For Candace Milton, a successful woman in her forties, the collateral damage from her parents’ tortured marriage has led to a life of intentional unattachment. She is happy—enough. But a chance encounter with a friend of Melody’s father will challenge this assumption and force her to reimagine who she is and who she might become.
Big-hearted, evocative, and achingly relatable, What We Leave Behind grapples with destiny, belonging, and love, and makes us question our own idea of family: the kind we’re born into and the kind we create.
PUBLISHERS WEEKLY
The lukewarm latest from Halpern (What We Leave Behind) follows two women struggling to maintain their sense of self during a time of upheaval.
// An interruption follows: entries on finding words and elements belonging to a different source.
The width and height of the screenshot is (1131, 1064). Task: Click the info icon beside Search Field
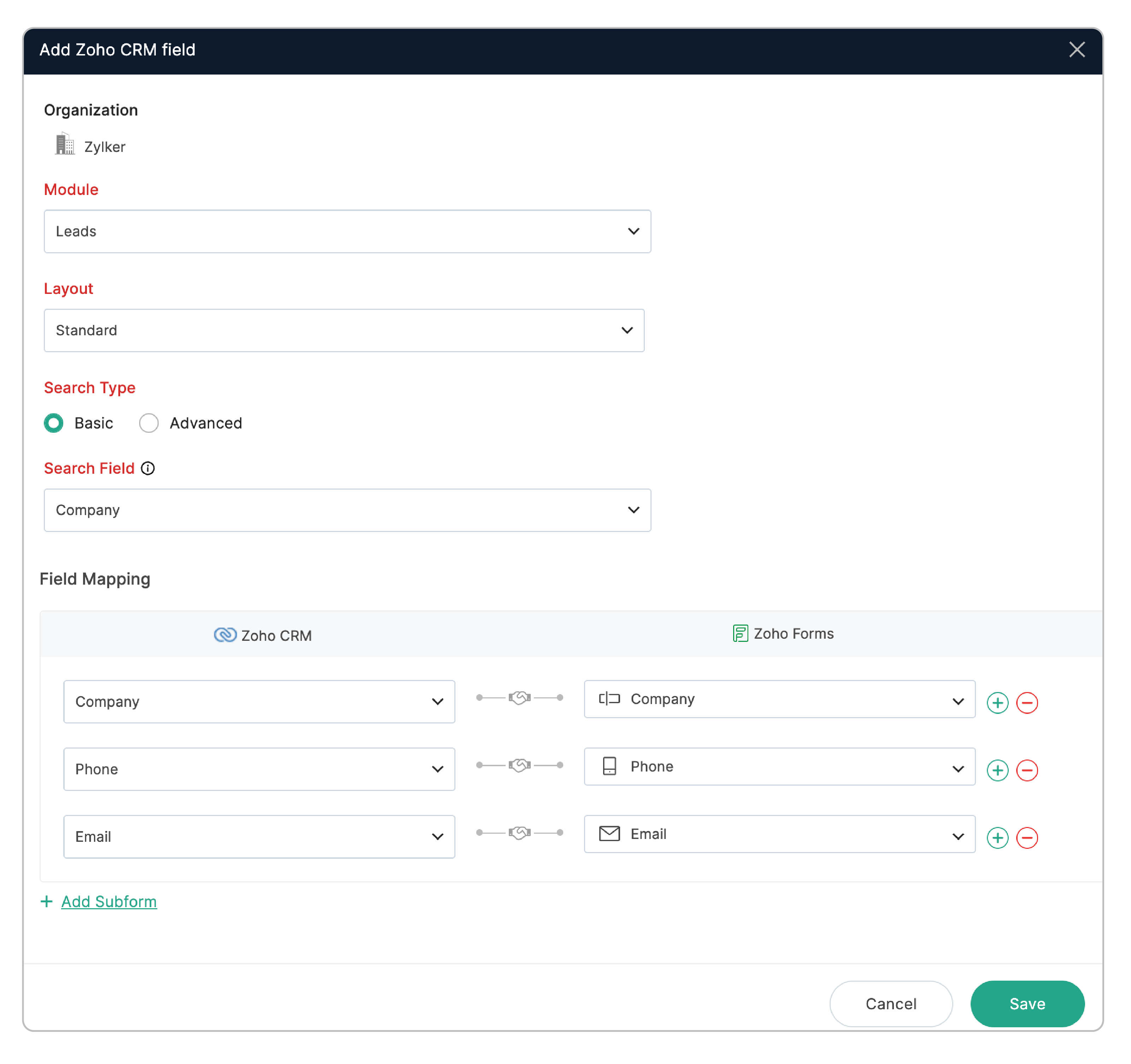click(x=148, y=469)
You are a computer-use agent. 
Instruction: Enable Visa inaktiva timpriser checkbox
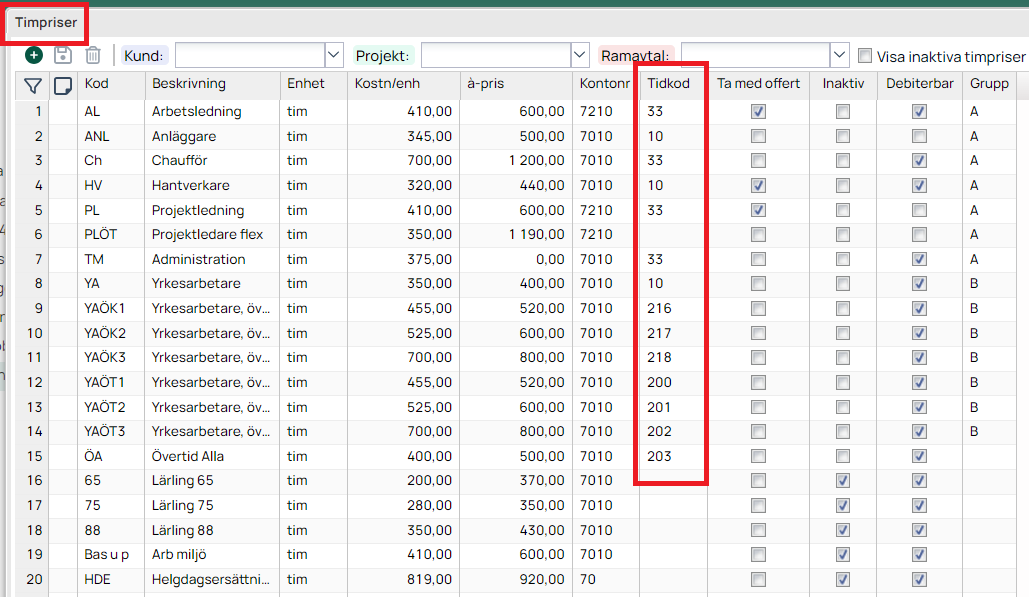(x=865, y=56)
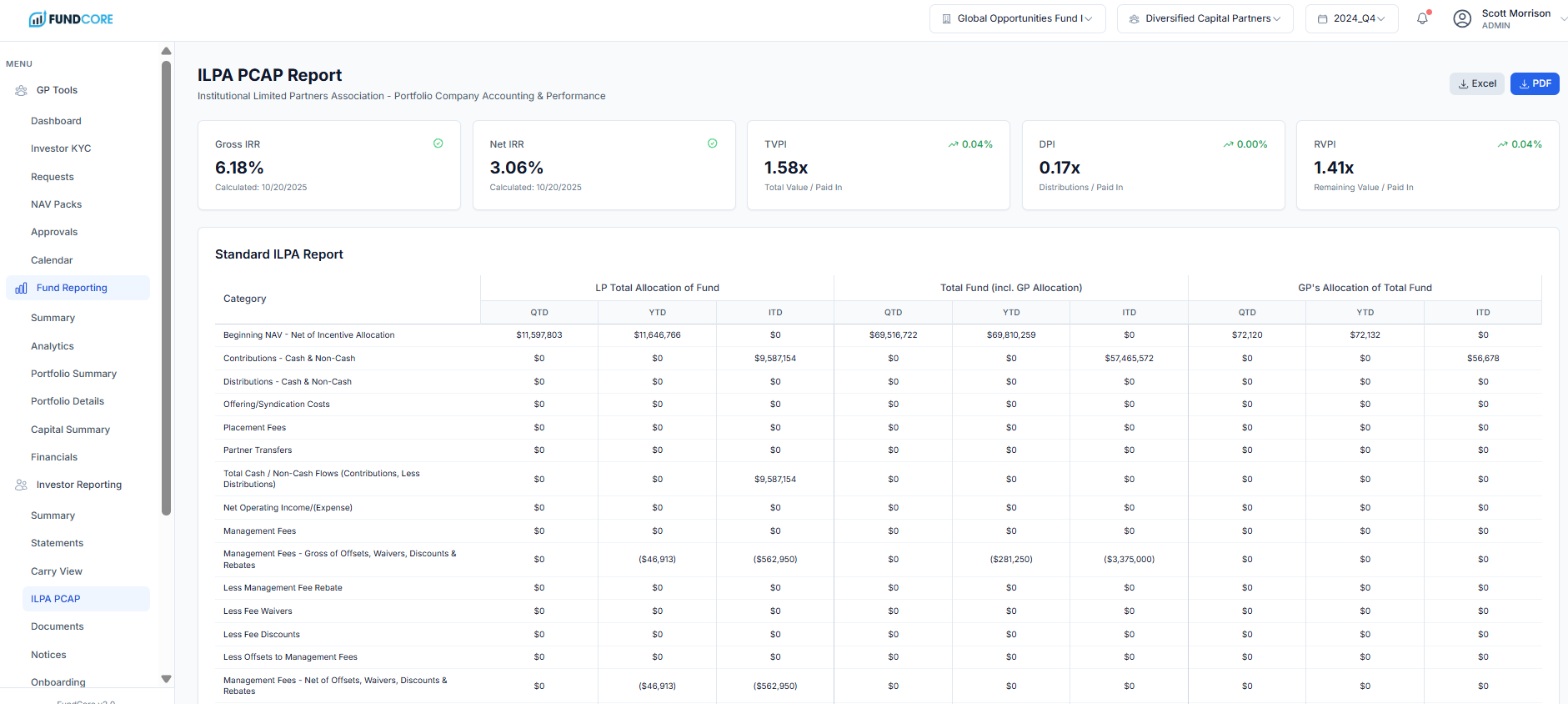
Task: Open the user profile avatar icon
Action: click(x=1462, y=18)
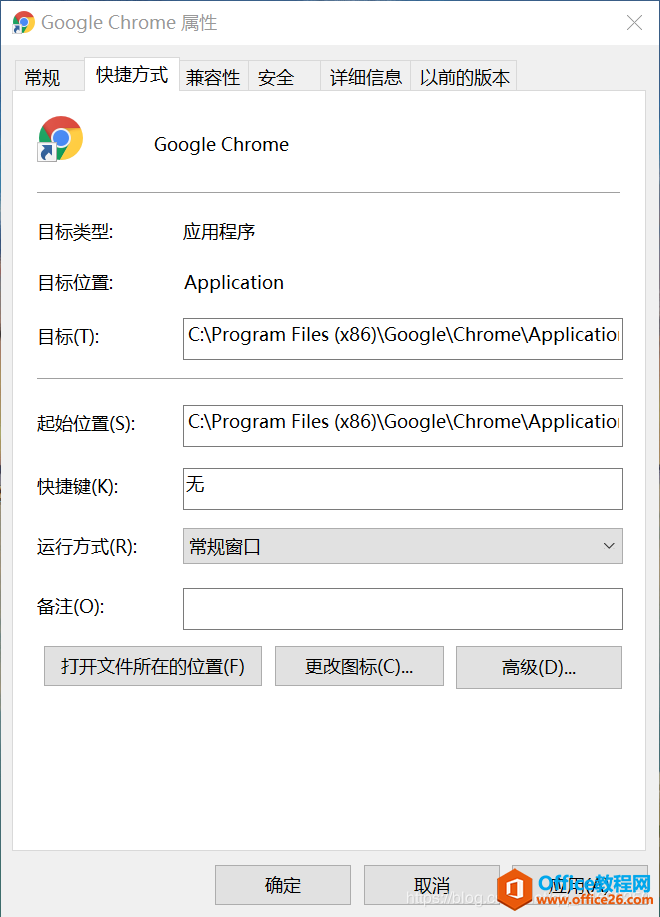The width and height of the screenshot is (660, 917).
Task: Click the 取消 cancel button
Action: coord(432,885)
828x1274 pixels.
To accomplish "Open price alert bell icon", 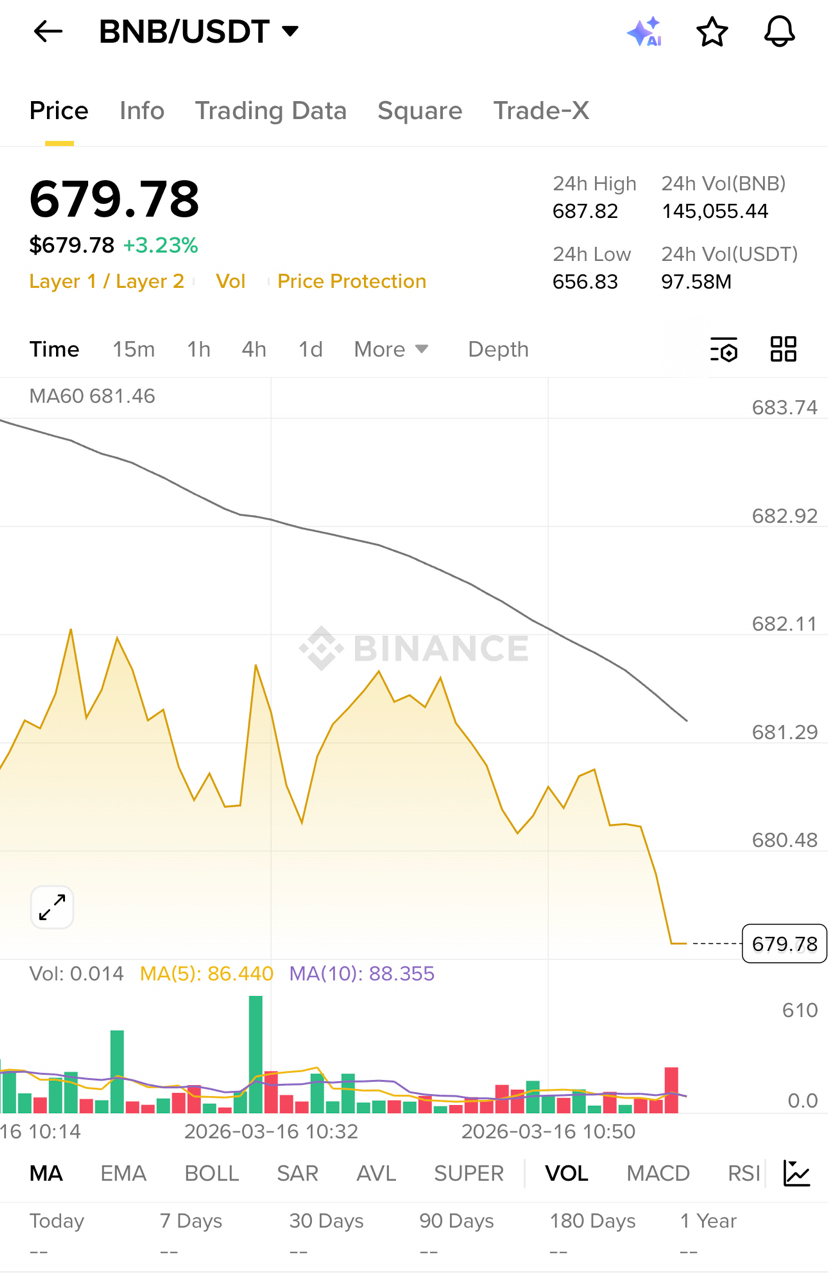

Melody, 17, has just lost her adoptive mother in a freak car accident. Her father, Eddie, is paralyzed by grief, leaving Melody to mourn in her own way. Having lived in foster care as a young girl, she's angry at the lack of clarity about her origins. She rebels, threatening to forgo college to work on an organic farm. A parallel narrative centers on 40-something Candace, an unmarried HR professional. When her company moves from New York City to Connecticut, she buys a house where she hosts Thanksgiving with friends, during which a guest rescues her neighbor, Tom, after he falls through the ice on a nearby pond. As Candace and Tom become friends and discover a romantic spark, she's forced to confront the limits of her desire for independence. Conveniently, Tom and Eddie were college buddies, so Halpern manages to link Melody's and Candace's stories. Halpern is a master wordsmith, but the narrative itself offers few surprises. This fails to make much of an impact.